Ama insanoğlu da cinlerden geri kalmaz hani. O kurbanını istediği kadar yerlerde sürüklesin, havalandırsın insandan daha güçlü olabilir mi hiç? Kapı gibi ABD yapımlarından devşirme iblis çıkartma ayini var hâlihazırda. Bu meşakkatli çabaya Azazil olsa dayanamaz.

Masumiyetten şeytanlığa geçişte karakterlerine kişisel dönüşümler yaşatarak ilerleme klişesine de mecburen uyan ‘Azazil: Düğüm’deki iblis de, seyirciyi türlü atraksiyonlarla etkileme vazifesini yerine getirmenin ardından üstüne düşeni yapıyor zaten.

Sonuçta; İlk filmi ‘Ammar’daki efekt yoğunluğunun aksine burada insan kavramına ağırlık veren Özgür Bakar, korku türündeki başarısını ispatlamış durumda. Bundan dolayı, Kuran-ı Kerim’e göre insanların yaptıkları büyülerin daha çok belli objelere düğüm atılması şeklinde gerçekleştiği felsefesini temel alan ve bilim adamlarının böylesi konulara bakış açılarını bünyesine taşıyarak bir ilki gerçekleştiren yapımın devamı da olacaktır elbet.

Filmden yansıyan büyülerden ve cin-şeytan gibi varlıkların doğaüstü güçlerinden, metafizik ve paranormal olaylardan korunma çarelerinin gerçekte işe yarayıp yaramayacağı konusuna gelince… İnanıp inanmamak seyredenin takdiri!

IRAK’TAN AMERİKA’YA ‘BİZİ KÖTÜDEN KORU’…

Film Fabrikası, Azazil’i çıkartmak için metafizik ve bio-enerji destekli hocalardan medet umadursun, Hollywood da “Bu hayatta iki türlü kötülük vardır, Memur Sarchie. İkincil kötülük, insanların yaptığı kötülüktür. Birincil kötülük ise tamamıyla başka bir şeydir” diyen eski günahkâr Peder Joe Mendoza’nın şeytanla mücadelesine tanıklık ettirmekte.
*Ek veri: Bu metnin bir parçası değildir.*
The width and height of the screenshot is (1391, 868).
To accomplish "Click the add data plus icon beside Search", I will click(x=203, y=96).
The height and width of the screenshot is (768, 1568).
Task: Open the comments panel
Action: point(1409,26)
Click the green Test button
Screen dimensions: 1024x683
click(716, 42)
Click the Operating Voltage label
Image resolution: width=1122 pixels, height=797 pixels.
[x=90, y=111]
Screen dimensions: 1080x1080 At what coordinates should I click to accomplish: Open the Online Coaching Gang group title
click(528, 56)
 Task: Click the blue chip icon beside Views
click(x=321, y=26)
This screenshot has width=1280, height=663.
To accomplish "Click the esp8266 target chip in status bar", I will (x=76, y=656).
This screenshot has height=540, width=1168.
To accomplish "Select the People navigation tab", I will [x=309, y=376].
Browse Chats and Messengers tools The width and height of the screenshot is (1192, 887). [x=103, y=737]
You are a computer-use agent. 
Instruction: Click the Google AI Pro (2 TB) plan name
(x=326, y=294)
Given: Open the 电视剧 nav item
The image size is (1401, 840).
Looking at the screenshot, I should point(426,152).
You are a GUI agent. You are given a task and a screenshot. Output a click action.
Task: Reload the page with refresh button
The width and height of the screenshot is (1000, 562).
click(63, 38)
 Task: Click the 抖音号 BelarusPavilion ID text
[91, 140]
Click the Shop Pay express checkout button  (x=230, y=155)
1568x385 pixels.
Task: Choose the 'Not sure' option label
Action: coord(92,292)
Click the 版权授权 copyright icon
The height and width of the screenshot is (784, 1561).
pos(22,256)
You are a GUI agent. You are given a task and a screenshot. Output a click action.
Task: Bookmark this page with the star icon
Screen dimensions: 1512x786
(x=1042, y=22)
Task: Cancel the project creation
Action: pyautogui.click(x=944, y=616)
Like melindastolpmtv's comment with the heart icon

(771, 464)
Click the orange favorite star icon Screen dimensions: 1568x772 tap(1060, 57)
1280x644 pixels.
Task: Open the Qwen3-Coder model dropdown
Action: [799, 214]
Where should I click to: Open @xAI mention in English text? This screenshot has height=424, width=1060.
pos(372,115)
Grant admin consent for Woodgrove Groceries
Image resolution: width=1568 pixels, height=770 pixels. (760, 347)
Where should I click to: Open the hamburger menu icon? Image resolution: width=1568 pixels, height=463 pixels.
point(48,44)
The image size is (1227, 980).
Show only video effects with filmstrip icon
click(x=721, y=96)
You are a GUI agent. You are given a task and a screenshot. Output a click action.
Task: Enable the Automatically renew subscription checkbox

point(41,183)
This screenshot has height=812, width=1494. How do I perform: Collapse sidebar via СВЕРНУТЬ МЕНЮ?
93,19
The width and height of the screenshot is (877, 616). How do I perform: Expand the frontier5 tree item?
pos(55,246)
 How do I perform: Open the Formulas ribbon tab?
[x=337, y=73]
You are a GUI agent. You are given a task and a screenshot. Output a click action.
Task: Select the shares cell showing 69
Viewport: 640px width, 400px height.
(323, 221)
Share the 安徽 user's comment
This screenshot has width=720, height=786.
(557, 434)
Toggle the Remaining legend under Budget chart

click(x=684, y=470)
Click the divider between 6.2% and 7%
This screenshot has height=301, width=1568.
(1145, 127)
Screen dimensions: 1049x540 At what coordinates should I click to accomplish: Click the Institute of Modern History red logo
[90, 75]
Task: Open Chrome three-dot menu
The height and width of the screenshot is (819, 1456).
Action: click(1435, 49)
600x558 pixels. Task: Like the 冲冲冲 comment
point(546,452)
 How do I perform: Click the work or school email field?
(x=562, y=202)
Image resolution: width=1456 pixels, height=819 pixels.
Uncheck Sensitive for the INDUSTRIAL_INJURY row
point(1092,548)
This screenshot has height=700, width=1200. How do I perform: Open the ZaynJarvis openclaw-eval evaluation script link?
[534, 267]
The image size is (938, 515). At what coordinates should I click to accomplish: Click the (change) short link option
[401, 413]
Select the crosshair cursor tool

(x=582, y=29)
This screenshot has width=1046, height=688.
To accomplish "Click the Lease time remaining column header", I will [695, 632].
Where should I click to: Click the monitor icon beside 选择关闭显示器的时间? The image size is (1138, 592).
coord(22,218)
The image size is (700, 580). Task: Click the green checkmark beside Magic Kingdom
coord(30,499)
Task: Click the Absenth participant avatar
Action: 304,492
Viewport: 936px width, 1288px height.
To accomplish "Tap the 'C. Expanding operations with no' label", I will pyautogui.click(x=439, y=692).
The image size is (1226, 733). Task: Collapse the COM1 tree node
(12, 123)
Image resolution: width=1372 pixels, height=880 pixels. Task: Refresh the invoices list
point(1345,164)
Bronx’taki 46. karakolda memur olan Ralph Sarchie’nin soruşturduğu olaylardan bazılarının normların ötesine geçen detaylarına dayanarak kaleme aldığı ‘Deliver Us From Evil/Bizi Kötüden Koru’ kitabından yaratılan kurgu da, alıştığımız şeytan filmlerinden biraz farklı. Çünkü New York Emniyeti’ndeki Çavuş’un gerçek raporlarından yaratılan ‘Bizi Kötüden Koru’da polisiye ile şeytani aksiyon insani mesajlarla bütünleşmiş durumda.

2010 yılında Irak’taki ABD askerlerinin çatışmasıyla açılış yaparak adeta Ortadoğu’nun şeytaniliğini tescilleyen film, çöldeki yer altı odasının savaştan beter ürkütücülüğünden 2013 yılının Bronx sokaklarındaki bebek cesetli polisiye duruma zaman sıçrayışıyla başlıyor.

Ölü bebeğe suni teneffüs yaptırma gayretine kendisini fazlaca kaptıran Çavuş Ralph ile ortama hafiften komedi serpiştiren ortağının bu olayın ardından aile içi şiddete müdahalesi ve bizdekinin aksine, Amerikan polisinin dayakçı kocaya gününü gösterme yaklaşımını ortaya koyan yapım, hayvanat bahçesindeki annenin çocuğuna yönelik kötülüğünü ve bir evin bodrumundaki garipliği olaylar zincirine ekliyor. Böylece Latince yazılar ve tuhaf simgelerle dünyanın bir ucundan diğerine uzanan şeytani gizemin kapıları da açılıyor.

Erkekleri de kendine mesken tutan şeytan hallerine tanıklık ettiren ve bu esnada polislerin zorlu şartlardan dolayı bunalıma kapılabileceklerini de satır arasına sıkıştıran ‘Bizi Kötüden Koru’daki şeytaniliğin ortak mantığı, kötülüğün ‘Kapıları kapat’ noktasında buluşması… Bu detayı belirginleştirmek için ABD’li rock grubu ‘The Doors’un seçilmesiyse düşündürücü. Yıllar önce sırf parçaların sözlerinden dolayı, şeytanla rock müziğini bütünleştirip ‘Şeytan rock müziğinin kalbinde’ diyenleri desteklercesine işlenen bu ayrıntı, sanki Amerikalıların da rock müzik türünü ‘şeytan işi’ gördükleri algısını yaratıyor. Bağnazlıkta, mantık ortak nasılsa.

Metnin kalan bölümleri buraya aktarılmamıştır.